In a rebuffal of bitcoin’s fungibility, Dutch API-provider BlockTrail yesterday launched its Mint exchange, which swaps “old” coins for newly mined ones. In a first of its kind, users can buy bitcoins that came straight from a mining pool, and therefore have the shortest possible transaction history of any coins on the open market.
BlockTrail believes that freshly mined coins – coins that are awarded to the miner of a new block through the coinbase transaction – are worth more than used ones. This is because these coins can be easily traced back to the Mint and the mining pools, which in turn definitively proofs they were never used for illicit purposes. Moreover, the supply of newly minted coins will become scarcer over time as the block reward diminishes, which - BlockTrail believes - should push up their value even further.
Speaking to Cointelegraph, BlockTrail CEO Boaz Bechar explained:
“When you receive bitcoin, whether it be online or offline, you don't always know the source of those coins and how you being associated with them could affect you. The Mint enables anyone to purchase Bitcoins with a source that is provable on the blockchain. We're excited to be the first to introduce this unique service.”

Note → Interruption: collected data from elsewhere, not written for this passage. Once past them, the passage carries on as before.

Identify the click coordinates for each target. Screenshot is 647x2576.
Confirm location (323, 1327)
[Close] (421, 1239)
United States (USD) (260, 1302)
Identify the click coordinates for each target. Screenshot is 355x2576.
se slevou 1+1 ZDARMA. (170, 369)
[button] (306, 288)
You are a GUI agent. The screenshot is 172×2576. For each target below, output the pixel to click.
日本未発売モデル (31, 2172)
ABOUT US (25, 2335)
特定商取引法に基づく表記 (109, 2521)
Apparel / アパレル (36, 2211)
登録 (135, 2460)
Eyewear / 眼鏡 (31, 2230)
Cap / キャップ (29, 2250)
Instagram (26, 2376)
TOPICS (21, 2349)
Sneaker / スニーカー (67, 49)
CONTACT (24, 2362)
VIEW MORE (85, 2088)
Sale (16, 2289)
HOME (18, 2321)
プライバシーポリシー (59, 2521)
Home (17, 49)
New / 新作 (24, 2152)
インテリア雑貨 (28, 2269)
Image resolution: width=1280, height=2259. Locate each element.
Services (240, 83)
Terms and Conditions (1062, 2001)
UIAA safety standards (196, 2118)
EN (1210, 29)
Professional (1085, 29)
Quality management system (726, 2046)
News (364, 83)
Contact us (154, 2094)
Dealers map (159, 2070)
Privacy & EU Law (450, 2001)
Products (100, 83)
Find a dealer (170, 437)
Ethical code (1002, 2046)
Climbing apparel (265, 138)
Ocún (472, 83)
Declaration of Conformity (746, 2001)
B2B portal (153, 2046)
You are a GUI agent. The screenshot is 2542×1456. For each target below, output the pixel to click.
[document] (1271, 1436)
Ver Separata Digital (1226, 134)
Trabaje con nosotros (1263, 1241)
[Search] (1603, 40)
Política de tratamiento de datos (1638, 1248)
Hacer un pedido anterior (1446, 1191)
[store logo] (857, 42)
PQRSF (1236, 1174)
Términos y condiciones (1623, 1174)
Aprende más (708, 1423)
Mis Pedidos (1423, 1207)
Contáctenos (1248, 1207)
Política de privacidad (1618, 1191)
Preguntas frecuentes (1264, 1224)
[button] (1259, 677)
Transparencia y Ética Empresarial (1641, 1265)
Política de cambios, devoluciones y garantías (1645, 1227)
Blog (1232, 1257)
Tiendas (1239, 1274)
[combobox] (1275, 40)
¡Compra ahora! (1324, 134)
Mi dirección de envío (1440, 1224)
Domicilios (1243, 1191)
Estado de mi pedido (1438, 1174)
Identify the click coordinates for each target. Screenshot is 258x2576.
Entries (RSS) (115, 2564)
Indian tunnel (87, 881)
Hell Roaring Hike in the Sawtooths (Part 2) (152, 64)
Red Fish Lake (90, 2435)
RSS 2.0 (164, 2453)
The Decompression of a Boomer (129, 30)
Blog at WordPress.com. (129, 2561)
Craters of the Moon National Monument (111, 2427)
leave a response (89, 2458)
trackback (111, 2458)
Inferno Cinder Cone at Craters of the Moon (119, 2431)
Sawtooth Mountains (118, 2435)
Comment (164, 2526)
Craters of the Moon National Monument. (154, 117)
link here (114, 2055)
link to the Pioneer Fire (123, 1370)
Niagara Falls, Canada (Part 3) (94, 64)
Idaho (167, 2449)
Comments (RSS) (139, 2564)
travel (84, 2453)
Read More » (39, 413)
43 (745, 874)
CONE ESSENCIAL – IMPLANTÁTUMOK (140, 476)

BlockTrail's Mint service is perhaps the most striking dismissal of bitcoin’s fungibility to date. Perfect fungibility would hold that all bitcoins are mutually interchangeable, much like dollar bills or gold bars, and is often considered an important quality of good money. BlockTrail, however, is not only separating “old” bitcoins from “new” bitcoins, but even claims that the two deserve a different market rate. This might be a controversial step within Bitcoin circles, as some have said that a lack of fungibility could pose a threat to the long term viability of Bitcoin itself.
Defending the new service, however, Bechar said:
"If there is a market of people that will pay a premium for certain bitcoins because of their characteristics, in this case the lack of a transaction history, then bitcoin is already not fungible. With or without our Mint service.”
Additionally – as Pirate Party founder Rick Falkvinge noted last week – many might regard BlockTrail’s Mint as a money laundering service. After all, the company exchanges new (“clean”) coins for used (potentially “dirty”) ones, without knowing where they came from. BlockTrail also dismissed the possibility that Mint can be used for illicit purposes, however.
“The Mint has Know-Your-Customer procedures, systems and practices in place for compliance with anti-money laundering regulation. We’ve implemented these systems as a precautionary measure to ensure that our services are not abused for any illicit purposes. This is considering that as a bitcoin-only service, we were under no regulatory obligation to have done so.”
The Mint exchange has been open for business since July 9. BlockTrail currently charges an additional 10% for newly mined bitcoins, but this markup rate will be based on availability of inventory and market demand later on. The company plans to add the option to buy minted bitcoins with fiat currency later in the near future.